Forbes Elworthy worked as a shepherd after leaving school but now he runs a company responsible for some $380 million worth of farming assets.
These include an ambitious plan to spend almost $40m on converting 137 hectares of established dairy farm land near Kerikeri into what will be one of the country's biggest kiwifruit orchards.
His Craigmore Sustainables vehicle is also building a fund of $250 million to create a diversified business of the best of New Zealand orchards across a range of fruits – including kiwifruit, apples and wine grapes, plus emerging crops such as cherries, citrus and avocado.
However, the company’s staple includes dozens of agricultural assets, which in New Zealand are owned through dozens of corporate entities and limited partnerships on a co-investment basis.

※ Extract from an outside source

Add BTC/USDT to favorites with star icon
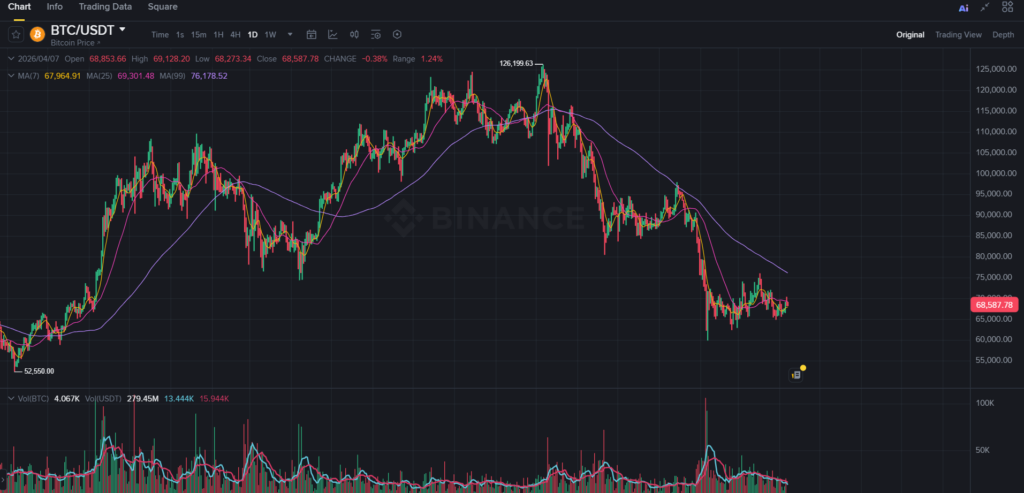This screenshot has width=1024, height=493. 16,34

For example, he founded Map of Ag in 2012, which can integrate a wide range of farm-related data. It works with farm service providers such as vets, agronomists and processors, to join up data inputs which would not otherwise “talk to each other” around the networks of farms they serve.

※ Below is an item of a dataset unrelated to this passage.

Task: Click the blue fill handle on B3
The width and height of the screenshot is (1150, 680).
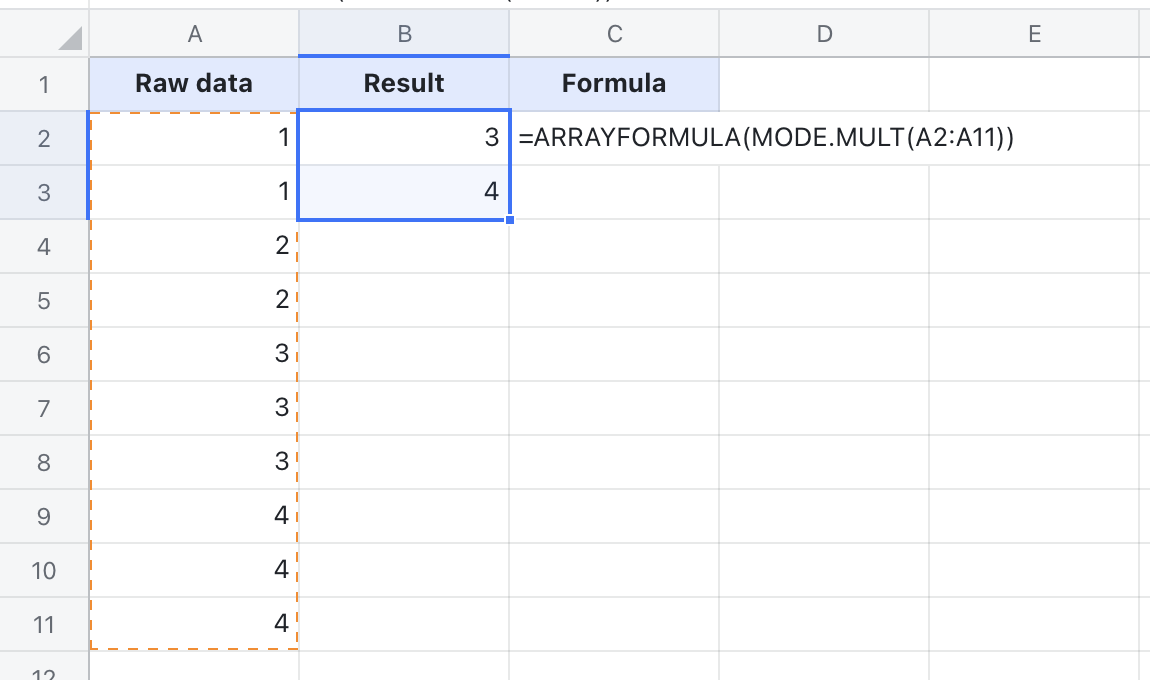Action: [x=510, y=218]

“For our industry, data is a means to an end. It is not valuable until it is made relevant to the optimisation of the farm,” he told the Farmers Guardian.
Brought up on Canterbury’s Craigmore Station, Elworthy went on to study agricultural economics at Lincoln University and then went to Oxford as a Rhodes Scholar.

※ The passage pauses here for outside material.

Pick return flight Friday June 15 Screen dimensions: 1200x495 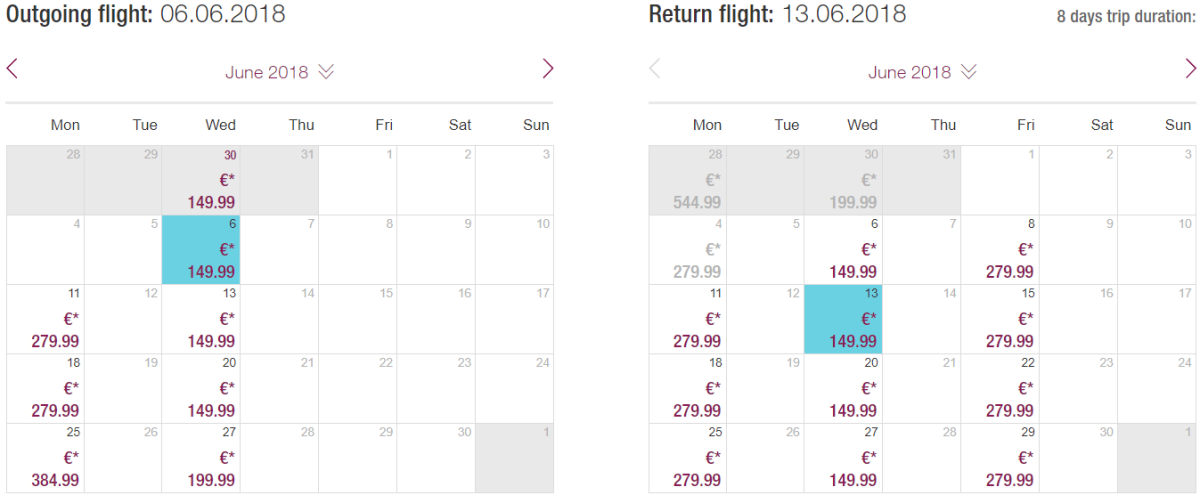[999, 319]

After time at Goldman Sachs, he completed an MBA at Harvard in 1992. Forbes worked as a trader and manager at Merrill Lynch from 1992 to 1999 before founding Craigmore Sustainables in 2008 with his brother-in-law Mark Cox.
It now manages a mix of dairy, grazing, forestry and horticultural properties throughout New Zealand, encompassing more than 15,000ha, and including dairy interests in North Otago.
A focus on planting marginal hill country in new carbon and timber forests means those forests are now absorbing sufficient carbon dioxide to offset two-thirds of the net greenhouse gas emissions of a small New Zealand city for the next 15 years.